Stop leaving your sex toys in hotels

I feel we should write science fiction about this.

At the north end of the Las Vegas strip, one steps out of the taxi to a cluttered and disjointed replica of another world, a Palazzo of cement etched with remarkable precision into a facsimile of old Europe. Even the space between street and entrance is labyrinthine, a disorienting landscape designed for cars and very specific lines of sight. One finds the porté-cochere eventually and steps through the crowd of tourists into the hotel’s lobby, whose ennoblement seems inversely proportional to its gradiose scale. From here one proceeds down vast hallways, as massive as anything this side of Byzantium and decorated at even greater expense.

Then there is the cavernous, maddening casino. Beyond this, deeper into the bowels of this place, there is a mall, as enormous and gilded as any on earth. Past this there are banqueting places and ballrooms, each half the size of a football pitch, and here the tourists are gone, and you are in the calmer, more Ballardian world of conferencing support, of abandoned projectors and a million neatly-stacked chairs and acrylic carpet that will feed postaocyalptic bacteria for millenia.

Then there are the endless mazes of hallways, the stairs down. Then the pine-scented yet dusty places where the hotel and casino staff work the unseen magic that makes the complex run. In the distance, the sound of a truly magnificent catering operation, clattering and murmuring away. Down another level, in an elevator large enough to accommodate a small helicopter, one is in a suddenly bustling place full of security guards and mysterious laborers. I am not supposed to be here and am challenged.
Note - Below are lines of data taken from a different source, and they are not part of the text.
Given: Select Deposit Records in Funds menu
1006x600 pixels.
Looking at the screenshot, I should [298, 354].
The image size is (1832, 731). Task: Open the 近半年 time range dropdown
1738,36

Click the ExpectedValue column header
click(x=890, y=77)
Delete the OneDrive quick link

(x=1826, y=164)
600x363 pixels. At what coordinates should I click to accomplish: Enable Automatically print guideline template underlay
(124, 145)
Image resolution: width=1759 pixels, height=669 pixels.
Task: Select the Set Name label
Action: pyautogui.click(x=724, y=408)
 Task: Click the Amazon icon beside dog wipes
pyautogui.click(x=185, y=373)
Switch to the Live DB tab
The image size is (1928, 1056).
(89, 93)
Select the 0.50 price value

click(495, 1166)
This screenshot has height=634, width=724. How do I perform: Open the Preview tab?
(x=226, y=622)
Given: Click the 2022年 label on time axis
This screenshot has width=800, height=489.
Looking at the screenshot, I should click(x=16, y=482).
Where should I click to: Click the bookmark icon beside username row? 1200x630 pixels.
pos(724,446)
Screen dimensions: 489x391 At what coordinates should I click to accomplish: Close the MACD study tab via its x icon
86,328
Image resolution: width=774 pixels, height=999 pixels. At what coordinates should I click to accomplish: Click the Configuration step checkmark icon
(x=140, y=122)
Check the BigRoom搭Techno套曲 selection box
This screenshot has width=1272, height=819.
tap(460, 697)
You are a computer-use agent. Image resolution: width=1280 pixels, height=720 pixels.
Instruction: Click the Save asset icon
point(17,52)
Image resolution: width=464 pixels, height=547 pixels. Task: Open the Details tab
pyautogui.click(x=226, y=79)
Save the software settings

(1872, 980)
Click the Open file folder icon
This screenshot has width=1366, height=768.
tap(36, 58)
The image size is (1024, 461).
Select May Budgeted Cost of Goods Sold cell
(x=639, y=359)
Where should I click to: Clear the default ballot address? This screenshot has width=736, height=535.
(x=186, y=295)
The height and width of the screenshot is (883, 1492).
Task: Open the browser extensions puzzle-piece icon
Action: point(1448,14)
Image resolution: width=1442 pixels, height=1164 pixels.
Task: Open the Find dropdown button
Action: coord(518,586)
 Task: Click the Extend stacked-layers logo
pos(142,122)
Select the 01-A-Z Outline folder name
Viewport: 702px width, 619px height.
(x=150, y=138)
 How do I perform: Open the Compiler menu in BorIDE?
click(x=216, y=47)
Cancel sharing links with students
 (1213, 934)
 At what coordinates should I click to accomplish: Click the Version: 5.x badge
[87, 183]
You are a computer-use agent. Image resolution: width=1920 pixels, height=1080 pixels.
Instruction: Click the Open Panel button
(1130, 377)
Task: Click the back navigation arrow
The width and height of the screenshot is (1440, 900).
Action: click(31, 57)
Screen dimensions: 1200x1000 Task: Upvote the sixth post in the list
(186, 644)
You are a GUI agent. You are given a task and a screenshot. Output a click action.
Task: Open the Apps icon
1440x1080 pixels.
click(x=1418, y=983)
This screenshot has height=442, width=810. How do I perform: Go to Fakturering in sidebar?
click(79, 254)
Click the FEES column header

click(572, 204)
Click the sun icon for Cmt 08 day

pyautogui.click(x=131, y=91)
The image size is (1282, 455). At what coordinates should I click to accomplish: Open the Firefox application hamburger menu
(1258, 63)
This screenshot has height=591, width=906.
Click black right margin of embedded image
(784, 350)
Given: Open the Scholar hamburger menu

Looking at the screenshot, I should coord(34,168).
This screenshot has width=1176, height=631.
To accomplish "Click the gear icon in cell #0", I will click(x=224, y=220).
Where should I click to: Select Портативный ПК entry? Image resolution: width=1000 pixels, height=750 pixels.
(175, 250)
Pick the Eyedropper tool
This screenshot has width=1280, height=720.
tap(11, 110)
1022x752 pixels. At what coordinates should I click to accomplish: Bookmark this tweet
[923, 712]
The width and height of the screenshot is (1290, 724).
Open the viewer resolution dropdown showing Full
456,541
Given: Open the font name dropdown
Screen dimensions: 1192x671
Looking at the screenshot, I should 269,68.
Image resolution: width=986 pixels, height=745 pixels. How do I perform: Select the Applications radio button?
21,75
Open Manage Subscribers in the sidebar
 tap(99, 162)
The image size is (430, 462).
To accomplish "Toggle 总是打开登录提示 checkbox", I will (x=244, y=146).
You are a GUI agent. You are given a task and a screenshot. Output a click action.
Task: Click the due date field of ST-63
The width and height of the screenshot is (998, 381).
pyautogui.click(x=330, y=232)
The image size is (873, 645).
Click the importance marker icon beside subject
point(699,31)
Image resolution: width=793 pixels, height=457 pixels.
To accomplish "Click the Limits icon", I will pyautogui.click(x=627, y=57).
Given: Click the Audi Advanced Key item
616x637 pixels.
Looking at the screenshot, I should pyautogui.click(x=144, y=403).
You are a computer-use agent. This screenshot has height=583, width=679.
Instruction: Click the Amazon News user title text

“Oh, next level down,” he checks my credentials. “I’ll escort you.”

And even there the place is massive, though the lights are slightly dimmer and the walls and fittings reduced to standard business America, 40 feet beneath the glamor and garishness of the hotel proper.

My destination is a walk around inexplicable corners, in quiet silence. A certain electrical gloom sets in. This is a place into which few go. We are met by a handsome, graying man. Three piece suit. C-Suite.

“Glad to see you found your way down here. We had someone meeting you but you musta walked right past them.” From the voice you know it’s Davison. “Glad to see you ran into Scott here.”

Scott nods at Davison and heads back toward the elevator. Davison smiles and beckons me into the room beyond.

I already know what it is. The scent of silicone and phalates reaches beyond the door. It’s what I’m here to deal with.